Exercise aim: Carry over every line, starting with the line with "The height and width of the screenshot is (323, 865)." and going on through the line with "Instruction: Switch the chart to 1y range", adding 96 to each coordinate.

Material for this exercise:
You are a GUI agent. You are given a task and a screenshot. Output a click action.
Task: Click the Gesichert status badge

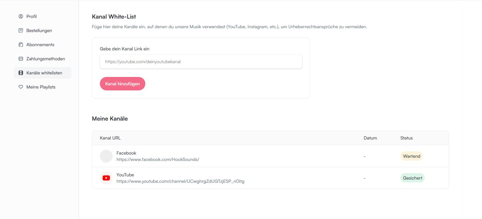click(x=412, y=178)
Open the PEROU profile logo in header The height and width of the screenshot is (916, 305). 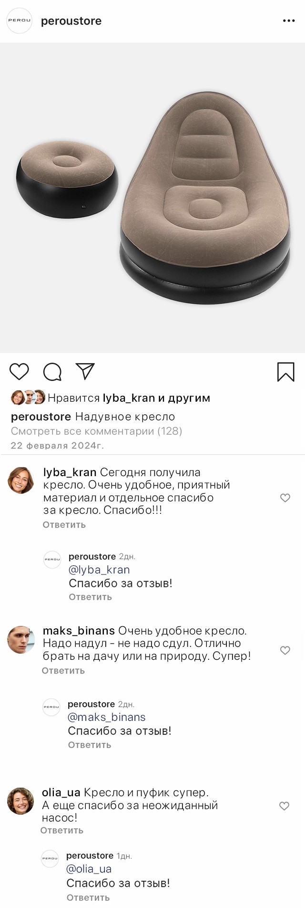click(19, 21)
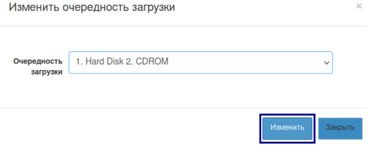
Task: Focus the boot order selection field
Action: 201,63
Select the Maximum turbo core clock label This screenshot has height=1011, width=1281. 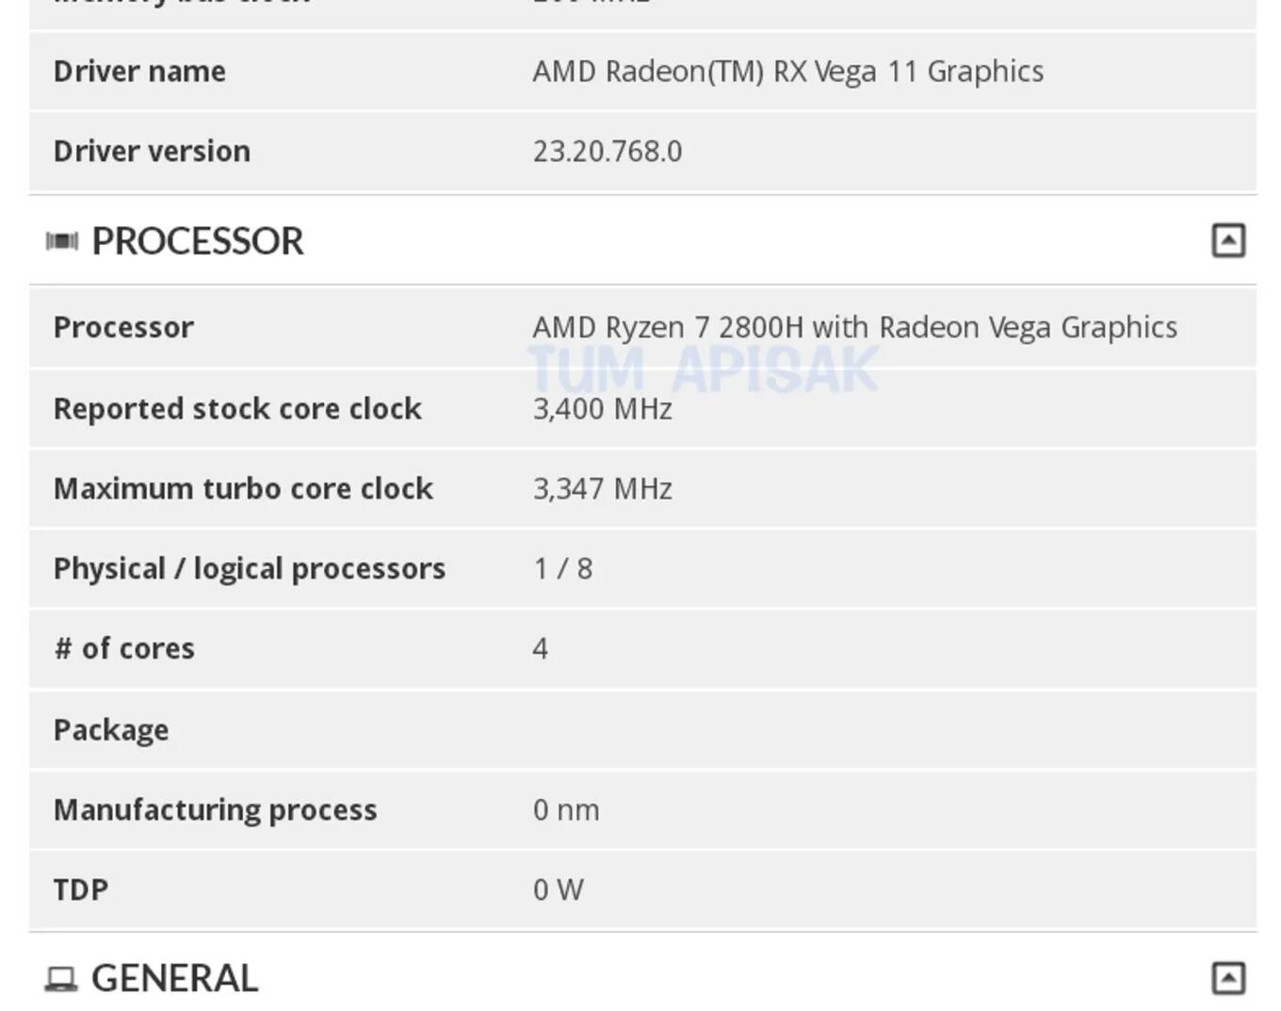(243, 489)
---
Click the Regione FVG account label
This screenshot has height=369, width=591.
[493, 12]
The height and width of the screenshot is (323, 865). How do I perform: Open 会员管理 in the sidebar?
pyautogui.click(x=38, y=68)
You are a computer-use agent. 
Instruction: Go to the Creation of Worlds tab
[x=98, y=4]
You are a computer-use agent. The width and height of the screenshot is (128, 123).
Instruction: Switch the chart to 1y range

Completed task:
The height and width of the screenshot is (323, 865). How do I perform: Open 会员管理 in the sidebar?
pyautogui.click(x=134, y=164)
You are a computer-use agent. 
Instruction: Go to the Creation of Worlds tab
[x=194, y=100]
You are a computer-use agent. The width and height of the screenshot is (128, 123).
Instruction: Switch the chart to 1y range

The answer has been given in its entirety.